How to get over the winter blues

The winters are getting warmer, but students still can’t seem to shrug the winter blues.

Yes, you may have put on a few pounds as the nights draw in and are facing cold winter mornings that feel like getting up for university is a mission to Everest. But is it just the winter blues or something else?

Seasonal Affective Disorder

Every year, more people are diagnosed with Seasonal Affective Disorder or Seasonal depression.

Symptoms of Seasonal Affective Disorder include sleeping and eating more, unlike regular cases of depression where sleep and food are recorded as less and is recorded as affecting three times more women than men and often is worse in the years.

Research done by the Royal College of Psychiatrists shows that those further away from the equator suffer more, with the cause being simply –  a lack of daylight.

The good news is that mild seasonal depression is normal and only 1 in 100 suffer severely from the condition with it affecting their everyday lives.

Although if you’re tired continuously, you run the risk of doing less. This can lead to symptoms worsening which can cause overeating. This can lead to stress from lacking motivation and being irritable.

[Image: hannah K – Flickr]

A long term sufferer and student, who wishes to remain anonymous, offers some home truths about the condition.
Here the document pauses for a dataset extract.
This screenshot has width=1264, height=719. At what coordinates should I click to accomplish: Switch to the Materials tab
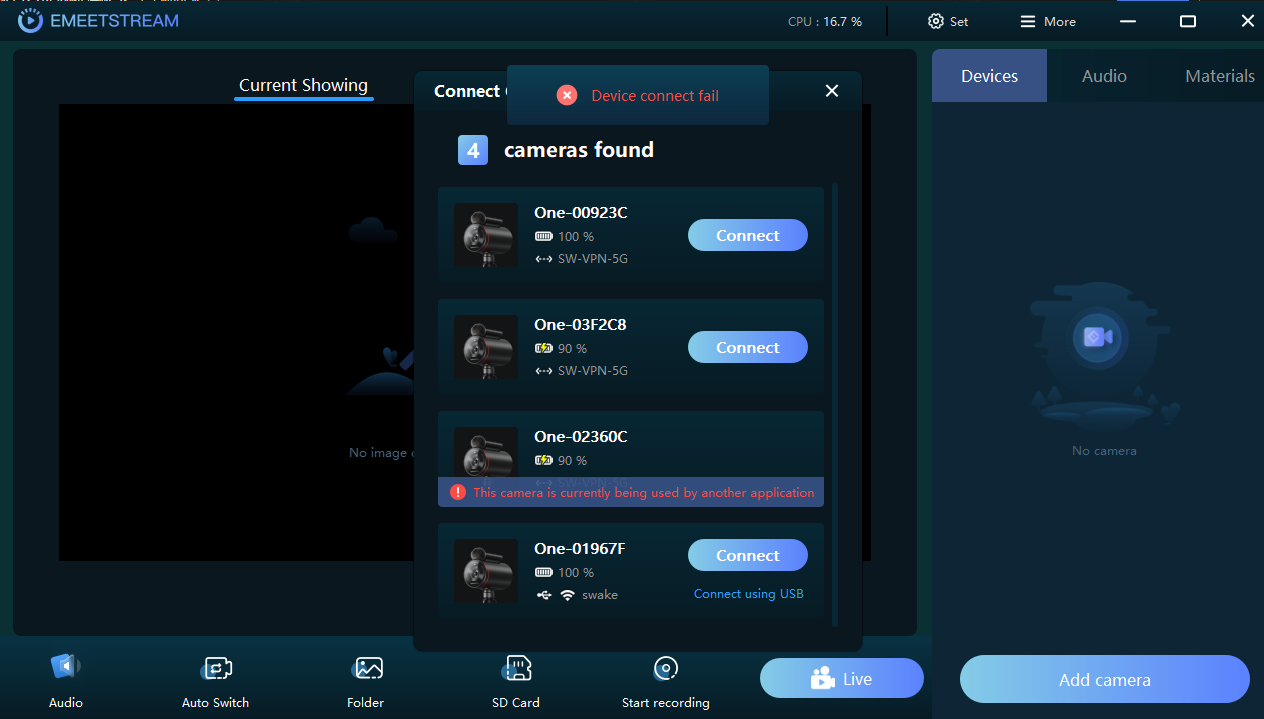(1219, 76)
“I think and it just kind of makes me more conscious about my mood swings, eating habits and being over tired and not being able to focus.”

“In terms of self-help I try to stay as busy as possible to keep my mind off thinking too much or being tired.”

Not all suffer from S.A.D.

Although some students are suffering from ‘seasonal depression’, a majority aren’t. Many students are just suffering from that extra mince pie and the emptiness of their bank accounts.

The fact is, that around the holiday period everyone has a bout of the winter blues and no one knows what to do with themselves. So here’s a few tips to staying positive.


5 tips to stop that sinking feeling:

  1. FAMILY & FRIENDS. If you feel like you can’t talk to them, just make sure you’re around them. Many people find it hard to interact with people when they’re feeling low, often becoming reclusive in the latter winter months. But this is not the way forward.
    Make a conscious effort to interact with people, even if you don’t want to.
  2. FOOD. With Seasonal Affective Disorder, it’s proven that people with the condition are likely to eat more and in fact, over eat. But try to stay healthy, even when your mind wanders to the ‘comfort food’ you bought, resist the carbs and stodgy foods. Pack your diet with Vitamin D, the healthier you eat the more energy you will have and the better you will feel.
    Don’t forget to treat yourself, allow yourself one day a week where you give in to your carb temptations.


  1. KEEP WARM. Those winter mornings stretching into December may not be as cold as they were three years ago but keeping warm is essential to a happier you. Research has shown that through keeping yourself warm the winter blues are reduced by half, so it’s an excuse to get yourself down to the nearest retail sale and treat yourself to a new scarf, blanket or that coat you’ve been eyeing up all month.


  1. GET OUT. Daylight is your friend! When getting up on those teeth chattering mornings and making the run to the shower feels like blasphemy, make yourself get up and get outside for as long as you can. Walking for up to 30 minutes can increase blood flow and is good exercise that will release the ‘happy hormone’ serotonin, stopping fatigue and reducing depression.
    Of course, sometimes betraying your warm bed or heated hose isn’t an option, so at times like these, sit near a window – they’re your best friend. Ideally let in as much natural light as possible as S.A.D can be reduced through daylight.

    Alison Kerry from the mental health charity, MIND has said that “one theory is that light entering the eye causes changes in hormone levels”…”It’s thought that SAD sufferers are affected by shorter daylight hours in the winter” the people with SAD produce higher melatonin which causes symptoms of depression. (NHS, 2013)


  2. HOBBIES. Every student loves the satisfaction of accomplishing something, and actively learning a new hobby will decrease negative feelings. Why not put those left over pieces of your assignment to use and create some fun paper chains to hang up.